- SR 27 highlighted in red

Route information
- Maintained by GDOT
- Length: 264 mi (425 km)
- Existed: 1919–present

Major junctions
- West end: US 82 / SR 39 / SR 50 in Georgetown
- US 27 / SR 1 in Lumpkin; US 19 / US 280 / SR 3 / SR 49 in Americus; I-75 northeast of Vienna; US 129 / US 341 / SR 11 in Hawkinsville; US 23 / US 341 Bus. / SR 27 Bus. in Eastman; US 280 / US 319 / US 441 / SR 31 in McRae; US 23 / US 221 / SR 19 / SR 135 in Hazlehurst; US 25 / US 84 / US 301 / SR 23 / SR 38 in Jesup; I-95 in Dock Junction;
- East end: US 17 / US 341 / SR 25 in Brunswick

Location
- Country: United States
- State: Georgia
- Counties: Quitman, Stewart, Webster, Sumter, Dooly, Pulaski, Dodge, Telfair, Jeff Davis, Appling, Wayne, Glynn

Highway system
- Georgia State Highway System; Interstate; US; State; Special;
| ← US 27 |  | → SR 27S |

= Georgia State Route 27 =

State highway in Georgia

State Route 27 (SR 27) is a 264 mi state highway that travels west-to-east through portions of Quitman, Stewart, Webster, Sumter, Dooly, Pulaski, Dodge, Telfair, Jeff Davis, Appling, Wayne, and Glynn counties in the southern part of the U.S. state of Georgia, crossing nearly the entire state from Georgetown, just east of the Alabama state line to Brunswick, just west of the Atlantic coast. The route connects US 82/SR 39/SR 50 in Georgetown with US 17/SR 25 in Brunswick, via Lumpkin, Preston, Americus, Vienna, Hawkinsville, Eastman, Helena–McRae, Hazlehurst, Baxley, and Jesup. The highway is concurrent with US 280 and US 341 for most of its length (the latter one at its eastern terminus).

==Route description==

SR 27 begins at an intersection with US 82/SR 39/SR 50 (Middle Street) in Georgetown, within Quitman County. SR 27/SR 39 travel concurrently to the northeast. Then, the two highways diverge with SR 27 continuing through rural areas of the northeastern part of the county. The highway enters Stewart County, before entering Lumpkin. There it intersects US 27/SR 1. Three blocks later is the southern terminus of SR 1 Conn. (Chestnut Street). Farther to the northeast, in Richland, is an intersection with US 280/SR 520 (Richland Bypass). At this intersection, US 280/SR 27 begin a concurrency to the east. After leaving town, the concurrency enters Webster County. They curve to the southeast and enter Preston, where SR 41 briefly joins the concurrency. Farther along, US 280/SR 27 enter Sumter County. They enter Plains. In town is an intersection with SR 45 (Bond Street). The two highways stairstep their way to the east-northeast toward Americus. Just before entering town, first SR 49 (Salters Mill Road), and then US 19/SR 3 (South Martin Luther King Boulevard), join the concurrency. The five highways enter the city limits and curve to the northeast. Next to the Perlis Plaza Shopping Center, they intersect SR 30. At this intersection, US 280/SR 27/SR 30 east/SR 49 turn to the right, while US 19/SR 3/SR 30 west (North Martin Luther King Boulevard) continue to the northeast. The four highways intersect SR 377 (South Lee Street). Just past Oak Grove Cemetery, SR 49 departs the concurrency on Tripp Street. Next to Pine Pointe Shopping Center, SR 27 departs the concurrency to the east on Vienna Road and passes Shipp Lake and Pat Crumpton Lake, before intersecting SR 195. After that, it crosses over the Flint River into Dooly County. The highway travels to the north of Bartenfield Lake and enters Vienna. Just inside the city limits, it intersects SR 90. The two highways travel concurrent into the main part of town, to an intersection with US 41/SR 7 (3rd Street). At this intersection, SR 90 leaves the concurrency to the south, while SR 27 continues to the east-southeast. It passes George Busbee Park and meets the western terminus of SR 215 (East Union Street). Here, SR 27 curves to the north-northeast and leaves town. It curves to a more northeasterly routing and has an interchange with Interstate 75 (I-75). Then, it curves to a nearly due-east orientation. After a bend to the northeast, the highway enters Pulaski County.

▶ _SET EXERCISE 1_:
Please rewrite the passage on State Route 27 from "State highway in" through "its eastern terminus).", putting "road" wherever "highway" appears.
▶ _SET EXERCISE 2_:
For each statement, decide whether it agrees with the passage on State Route 27. Answer yes or no, and quote the words that decide it. (a) SR 27 crosses the Flint River into Dooly County. (b) SR 41 stays with US 280/SR 27 for a long stretch after Preston. (c) GDOT maintains the route.

▶ _EXTRACTED MATERIAL_:
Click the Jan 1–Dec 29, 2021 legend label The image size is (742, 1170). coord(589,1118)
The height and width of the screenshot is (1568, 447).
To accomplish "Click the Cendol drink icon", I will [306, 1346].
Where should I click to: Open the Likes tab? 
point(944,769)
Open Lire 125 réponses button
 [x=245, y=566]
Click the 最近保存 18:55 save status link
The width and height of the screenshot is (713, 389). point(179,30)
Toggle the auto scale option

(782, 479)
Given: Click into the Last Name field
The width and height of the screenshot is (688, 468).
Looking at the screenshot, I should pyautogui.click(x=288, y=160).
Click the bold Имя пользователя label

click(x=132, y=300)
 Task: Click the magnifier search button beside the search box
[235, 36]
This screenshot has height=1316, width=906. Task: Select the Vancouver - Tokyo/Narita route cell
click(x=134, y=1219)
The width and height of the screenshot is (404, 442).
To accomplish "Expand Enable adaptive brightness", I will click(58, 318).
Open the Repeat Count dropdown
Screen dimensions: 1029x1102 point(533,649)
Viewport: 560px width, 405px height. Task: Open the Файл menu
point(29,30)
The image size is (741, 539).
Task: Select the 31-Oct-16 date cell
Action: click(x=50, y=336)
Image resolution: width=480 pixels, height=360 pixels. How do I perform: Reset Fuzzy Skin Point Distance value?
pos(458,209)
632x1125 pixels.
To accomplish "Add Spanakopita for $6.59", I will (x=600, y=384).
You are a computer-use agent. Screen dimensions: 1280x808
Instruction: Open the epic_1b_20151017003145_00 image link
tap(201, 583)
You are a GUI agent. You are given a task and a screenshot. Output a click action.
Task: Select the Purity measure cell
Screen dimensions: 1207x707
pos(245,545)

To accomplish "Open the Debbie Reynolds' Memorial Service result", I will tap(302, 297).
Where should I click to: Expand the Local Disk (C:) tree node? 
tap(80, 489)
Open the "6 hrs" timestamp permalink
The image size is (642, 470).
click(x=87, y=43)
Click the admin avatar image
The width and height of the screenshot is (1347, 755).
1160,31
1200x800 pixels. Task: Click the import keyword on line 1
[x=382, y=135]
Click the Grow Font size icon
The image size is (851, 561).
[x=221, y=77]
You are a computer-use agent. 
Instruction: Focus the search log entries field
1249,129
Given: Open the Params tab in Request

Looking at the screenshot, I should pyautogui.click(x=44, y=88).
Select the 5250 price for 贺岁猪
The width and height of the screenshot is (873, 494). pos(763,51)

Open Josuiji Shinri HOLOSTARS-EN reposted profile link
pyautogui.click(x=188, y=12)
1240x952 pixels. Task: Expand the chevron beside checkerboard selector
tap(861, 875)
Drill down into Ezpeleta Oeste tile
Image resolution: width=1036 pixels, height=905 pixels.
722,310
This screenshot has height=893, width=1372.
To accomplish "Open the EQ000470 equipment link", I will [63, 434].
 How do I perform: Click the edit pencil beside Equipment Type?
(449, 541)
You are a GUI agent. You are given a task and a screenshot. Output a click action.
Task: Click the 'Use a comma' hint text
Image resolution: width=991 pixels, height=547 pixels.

▶ _CORRECT RESPONSE 1_:
State road in Georgia

State Route 27 (SR 27) is a 264 mi state road that travels west-to-east through portions of Quitman, Stewart, Webster, Sumter, Dooly, Pulaski, Dodge, Telfair, Jeff Davis, Appling, Wayne, and Glynn counties in the southern part of the U.S. state of Georgia, crossing nearly the entire state from Georgetown, just east of the Alabama state line to Brunswick, just west of the Atlantic coast. The route connects US 82/SR 39/SR 50 in Georgetown with US 17/SR 25 in Brunswick, via Lumpkin, Preston, Americus, Vienna, Hawkinsville, Eastman, Helena–McRae, Hazlehurst, Baxley, and Jesup. The road is concurrent with US 280 and US 341 for most of its length (the latter one at its eastern terminus).

▶ _CORRECT RESPONSE 2_:
(a) Yes: "it crosses over the Flint River into Dooly County."
(b) No: "SR 41 briefly joins the concurrency."
(c) Yes: "Maintained by GDOT."